De genoemde datums laten het moment van publicatie zien, 
De datum waarop de preek gehouden is ligt gewoonlijk een week later

2017 - 21ste zondag door het jaar © Harrie Brouwers, Voerendaal

 

 

WEES JEZELF

 

 

 

JIJ EN IK

Menachem Mendel geboren in 1787, ergens in Polen. Hij werd een zeer beroemde rabbi die bekend stond om zijn puntige uitspraken. Van hem wordt een ontmoeting verteld met een collega. Deze had een verre reis ondernomen om een preek van de beroemde Mendel te horen.

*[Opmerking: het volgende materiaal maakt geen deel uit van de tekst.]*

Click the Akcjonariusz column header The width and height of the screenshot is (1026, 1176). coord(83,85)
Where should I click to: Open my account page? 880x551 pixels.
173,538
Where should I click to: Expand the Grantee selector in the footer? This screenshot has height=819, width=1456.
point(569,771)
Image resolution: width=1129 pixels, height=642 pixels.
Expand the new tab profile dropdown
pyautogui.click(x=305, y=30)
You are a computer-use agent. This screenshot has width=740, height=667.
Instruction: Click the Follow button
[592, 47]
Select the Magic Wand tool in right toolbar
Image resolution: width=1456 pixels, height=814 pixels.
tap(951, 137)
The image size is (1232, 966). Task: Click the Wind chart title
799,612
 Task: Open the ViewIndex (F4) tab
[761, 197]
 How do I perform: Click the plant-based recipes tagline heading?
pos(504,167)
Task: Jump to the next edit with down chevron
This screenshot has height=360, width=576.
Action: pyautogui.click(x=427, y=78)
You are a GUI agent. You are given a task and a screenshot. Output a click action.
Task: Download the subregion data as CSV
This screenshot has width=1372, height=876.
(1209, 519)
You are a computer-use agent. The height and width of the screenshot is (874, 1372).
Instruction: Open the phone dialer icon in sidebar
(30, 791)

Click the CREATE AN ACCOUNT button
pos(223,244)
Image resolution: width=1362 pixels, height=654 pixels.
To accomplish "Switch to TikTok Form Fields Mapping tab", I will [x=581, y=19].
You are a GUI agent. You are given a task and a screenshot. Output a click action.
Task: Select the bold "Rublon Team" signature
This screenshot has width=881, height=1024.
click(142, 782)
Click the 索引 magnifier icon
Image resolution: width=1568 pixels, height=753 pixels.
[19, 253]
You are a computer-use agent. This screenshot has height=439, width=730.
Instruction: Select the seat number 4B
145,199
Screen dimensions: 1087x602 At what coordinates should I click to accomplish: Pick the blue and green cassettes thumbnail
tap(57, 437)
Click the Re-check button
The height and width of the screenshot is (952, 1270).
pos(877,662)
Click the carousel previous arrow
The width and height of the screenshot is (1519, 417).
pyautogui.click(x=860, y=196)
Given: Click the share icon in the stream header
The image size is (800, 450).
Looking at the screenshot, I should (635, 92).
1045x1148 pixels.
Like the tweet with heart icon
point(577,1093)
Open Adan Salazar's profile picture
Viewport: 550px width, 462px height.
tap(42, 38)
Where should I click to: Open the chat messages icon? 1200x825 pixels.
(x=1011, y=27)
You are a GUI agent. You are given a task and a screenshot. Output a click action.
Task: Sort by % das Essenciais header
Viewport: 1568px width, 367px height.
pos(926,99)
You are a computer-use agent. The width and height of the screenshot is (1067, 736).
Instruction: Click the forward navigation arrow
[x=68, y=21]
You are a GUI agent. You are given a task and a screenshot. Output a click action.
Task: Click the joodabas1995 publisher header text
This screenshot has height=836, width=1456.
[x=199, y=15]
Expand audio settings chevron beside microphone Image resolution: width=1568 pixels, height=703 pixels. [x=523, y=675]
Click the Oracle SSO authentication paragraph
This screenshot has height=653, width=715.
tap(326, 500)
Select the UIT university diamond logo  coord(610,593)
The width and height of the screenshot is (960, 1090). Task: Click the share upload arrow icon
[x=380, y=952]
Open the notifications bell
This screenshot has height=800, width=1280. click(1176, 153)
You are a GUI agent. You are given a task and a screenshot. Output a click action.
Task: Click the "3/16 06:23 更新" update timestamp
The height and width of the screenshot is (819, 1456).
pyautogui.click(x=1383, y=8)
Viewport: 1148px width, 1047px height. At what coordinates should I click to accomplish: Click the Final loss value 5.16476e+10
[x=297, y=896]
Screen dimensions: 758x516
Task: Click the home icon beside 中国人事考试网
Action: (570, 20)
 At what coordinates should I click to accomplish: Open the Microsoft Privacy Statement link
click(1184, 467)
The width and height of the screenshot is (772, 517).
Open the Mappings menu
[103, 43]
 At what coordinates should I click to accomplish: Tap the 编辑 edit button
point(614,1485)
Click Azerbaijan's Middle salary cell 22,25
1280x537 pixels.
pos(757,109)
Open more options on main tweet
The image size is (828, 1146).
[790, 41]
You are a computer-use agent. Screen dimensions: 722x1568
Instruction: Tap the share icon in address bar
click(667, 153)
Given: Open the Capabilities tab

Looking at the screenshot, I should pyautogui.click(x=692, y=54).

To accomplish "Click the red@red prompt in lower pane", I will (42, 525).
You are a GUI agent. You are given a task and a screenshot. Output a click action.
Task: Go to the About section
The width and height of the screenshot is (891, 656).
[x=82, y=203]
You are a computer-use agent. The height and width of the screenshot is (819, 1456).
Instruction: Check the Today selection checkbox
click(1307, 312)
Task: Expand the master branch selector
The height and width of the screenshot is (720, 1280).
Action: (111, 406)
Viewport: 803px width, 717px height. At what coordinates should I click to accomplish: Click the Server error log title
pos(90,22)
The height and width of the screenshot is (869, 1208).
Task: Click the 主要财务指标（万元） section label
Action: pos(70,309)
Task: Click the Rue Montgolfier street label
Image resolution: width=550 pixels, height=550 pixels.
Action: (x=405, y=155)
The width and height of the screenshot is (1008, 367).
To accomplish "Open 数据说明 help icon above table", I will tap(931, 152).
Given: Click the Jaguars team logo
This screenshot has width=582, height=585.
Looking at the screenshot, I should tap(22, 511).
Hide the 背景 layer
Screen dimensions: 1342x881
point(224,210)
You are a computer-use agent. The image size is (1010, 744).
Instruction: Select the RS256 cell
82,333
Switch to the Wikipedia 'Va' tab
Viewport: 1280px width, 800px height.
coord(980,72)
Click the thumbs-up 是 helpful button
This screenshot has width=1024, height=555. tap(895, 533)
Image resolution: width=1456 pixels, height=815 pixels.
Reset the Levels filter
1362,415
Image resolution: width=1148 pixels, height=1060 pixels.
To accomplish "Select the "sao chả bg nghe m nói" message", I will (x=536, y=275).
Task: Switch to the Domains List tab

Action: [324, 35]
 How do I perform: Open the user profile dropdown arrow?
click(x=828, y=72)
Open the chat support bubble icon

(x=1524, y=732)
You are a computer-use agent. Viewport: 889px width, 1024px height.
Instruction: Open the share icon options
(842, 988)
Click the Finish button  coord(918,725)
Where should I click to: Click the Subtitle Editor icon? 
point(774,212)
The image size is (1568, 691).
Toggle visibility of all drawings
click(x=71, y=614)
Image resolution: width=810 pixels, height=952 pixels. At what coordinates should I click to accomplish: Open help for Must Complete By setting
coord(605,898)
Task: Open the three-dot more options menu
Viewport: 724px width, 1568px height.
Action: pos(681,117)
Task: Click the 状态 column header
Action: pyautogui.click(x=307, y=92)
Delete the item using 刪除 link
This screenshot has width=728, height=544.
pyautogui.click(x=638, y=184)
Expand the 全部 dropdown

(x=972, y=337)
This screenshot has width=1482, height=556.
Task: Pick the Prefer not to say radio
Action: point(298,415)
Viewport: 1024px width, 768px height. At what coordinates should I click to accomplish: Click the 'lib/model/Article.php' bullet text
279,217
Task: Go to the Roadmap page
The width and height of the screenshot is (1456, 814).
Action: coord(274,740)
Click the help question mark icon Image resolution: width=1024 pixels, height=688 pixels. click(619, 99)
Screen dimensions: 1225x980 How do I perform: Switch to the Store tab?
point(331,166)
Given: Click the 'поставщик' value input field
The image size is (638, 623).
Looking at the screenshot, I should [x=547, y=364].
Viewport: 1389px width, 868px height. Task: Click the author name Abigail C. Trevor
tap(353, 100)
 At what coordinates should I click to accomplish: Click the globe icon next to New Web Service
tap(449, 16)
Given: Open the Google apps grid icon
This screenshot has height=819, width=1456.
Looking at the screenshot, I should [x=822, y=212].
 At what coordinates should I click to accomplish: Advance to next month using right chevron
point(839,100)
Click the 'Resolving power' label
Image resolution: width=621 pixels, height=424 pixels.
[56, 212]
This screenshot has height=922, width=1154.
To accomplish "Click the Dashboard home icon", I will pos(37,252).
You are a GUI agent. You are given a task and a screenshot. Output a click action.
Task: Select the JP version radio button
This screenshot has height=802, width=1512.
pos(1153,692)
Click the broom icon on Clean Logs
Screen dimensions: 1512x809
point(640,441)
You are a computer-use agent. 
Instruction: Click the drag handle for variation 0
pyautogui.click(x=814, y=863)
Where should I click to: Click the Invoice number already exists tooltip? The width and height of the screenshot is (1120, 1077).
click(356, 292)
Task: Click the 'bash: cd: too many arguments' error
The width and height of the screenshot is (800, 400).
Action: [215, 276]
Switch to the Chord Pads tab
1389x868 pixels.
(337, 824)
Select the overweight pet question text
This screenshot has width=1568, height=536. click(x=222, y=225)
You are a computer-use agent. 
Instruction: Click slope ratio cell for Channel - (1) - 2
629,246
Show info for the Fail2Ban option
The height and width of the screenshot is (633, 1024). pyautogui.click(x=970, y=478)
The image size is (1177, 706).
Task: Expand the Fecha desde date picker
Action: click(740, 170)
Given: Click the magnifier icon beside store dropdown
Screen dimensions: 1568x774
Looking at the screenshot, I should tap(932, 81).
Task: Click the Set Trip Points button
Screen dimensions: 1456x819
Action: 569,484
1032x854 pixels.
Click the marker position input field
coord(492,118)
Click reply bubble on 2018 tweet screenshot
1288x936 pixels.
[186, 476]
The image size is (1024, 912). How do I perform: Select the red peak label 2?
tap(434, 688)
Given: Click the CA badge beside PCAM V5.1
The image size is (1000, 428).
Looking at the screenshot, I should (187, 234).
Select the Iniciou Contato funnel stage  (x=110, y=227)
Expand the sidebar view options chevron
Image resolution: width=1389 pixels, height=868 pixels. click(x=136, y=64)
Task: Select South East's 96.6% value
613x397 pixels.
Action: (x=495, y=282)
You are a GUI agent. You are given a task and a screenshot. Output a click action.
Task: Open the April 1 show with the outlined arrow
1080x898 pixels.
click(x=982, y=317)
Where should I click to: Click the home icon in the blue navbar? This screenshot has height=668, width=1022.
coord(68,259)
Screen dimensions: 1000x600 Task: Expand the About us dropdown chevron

Na afloop van de dienst zoekt hij hem op om hem zijn complimenten te maken: ‘Waarde collega, wat kunt u geweldig preken! Dat doe ik u niet na!’ Zoiets moet hij gezegd hebben. In plaats van even te genieten van dit compliment, wees Mendel zijn collega terecht. Hij zei: ‘Als jij jij bent omdat ik ik ben, en ik ik ben omdat jij jij bent, dan ben jij jij niet en ik ik niet. Maar als jij jij bent omdat jij jij bent en ik ik ben omdat ik ik ben, dan ben jij jij en ik ik!’

 

IDENTITEITSCRISIS

Ik moest hieraan denken toen ik het evangelie las over Jezus die zich afvroeg: ‘Wie ben ik?’ ‘Wie zeggen ze dat ik ben?’ Hij vermijdt het woordje ‘ík’. ‘Wie zeggen ze dat de mensenzoon is?’ We zouden het tegenwoordig een identiteitscrisis noemen. Op weg naar Jeruzalem is er een existentiele vraag die Jezus bezighoudt: ‘wie ben ik?’
We kennen natuurlijk wel mensen die worstelen met hun identiteit. Pubers in de groei bijvoorbeeld, die soms kind, soms volwassen zijn en soms allebei tegelijk. Of je staat achter op een boot die een lang spoor trekt door de zee. De wind waait, je mobieltje is buiten handbereik. De meeuwen dansen brutaal om je heen. Je voelt je ineens een nietig onderdeel in een oneindige ruimte van tijd en water. Wie ben ik? Of je ligt half verdoofd in de operatiekamer te wachten en je telt de scheurtjes in het plafond... Vroeg of laat stelt elke mens zich die vraag. Dieren niet! Zij zijn gewoon wat ze zijn, maar een mens kan altijd nog iemand anders worden. We dragen de crimineel en de heilige in ons repertoire. Wij zijn niet alleen wie we zijn, maar ook wie we zouden kunnen zijn. Daarom kruipen we gretig in een rol en we identificeren er ons helemaal mee. We denken dat we die rol zijn, dat we er mee samenvallen. Ik ben ziek. Ik ben verdrietig. Ik ben pastoor. Duidelijk. Maar toen ik voor de wijding stond, kon ik nog andere kanten op. Ik was pastoor maar ook dichter of poppenkastspeler en natuurfilosoof, of mislukte student, of alcohol verslaafde. Staande op die zevensprong was ik misschien meer mezelf dan nadat ik één bepaalde richting was in geslagen, want tot mijn wezen horen tal van mogelijkheden. Daarom blijft de vraag kwellen: wie ben ik? En af en toe komt hij boven drijven, als de gezondheid in een crisis is, als ik ontslagen ben of met pensioen ga. Als mijn huwelijk op de klippen loopt, als ik op de vlucht ben voor de oorlog of de straatprijs heb gewonnen.
Jezus is op weg naar Jeruzalem. Hij wil in de stad van God het Rijk van recht en vrede aankondigen; dat we daarmee nu al kunnen beginnen. Maar deze boodschap heeft spanningen opgeroepen. Jezus krijgt tegenstand. Politici voelen zich in hun machtspositie aangetast. Moet hij zich nu maar terugtrekken? Jeruzalem vermijden? Andere verhalen gaan vertellen? Wie zeggen de mensen dat ik ben?

 

WIE BEN IK?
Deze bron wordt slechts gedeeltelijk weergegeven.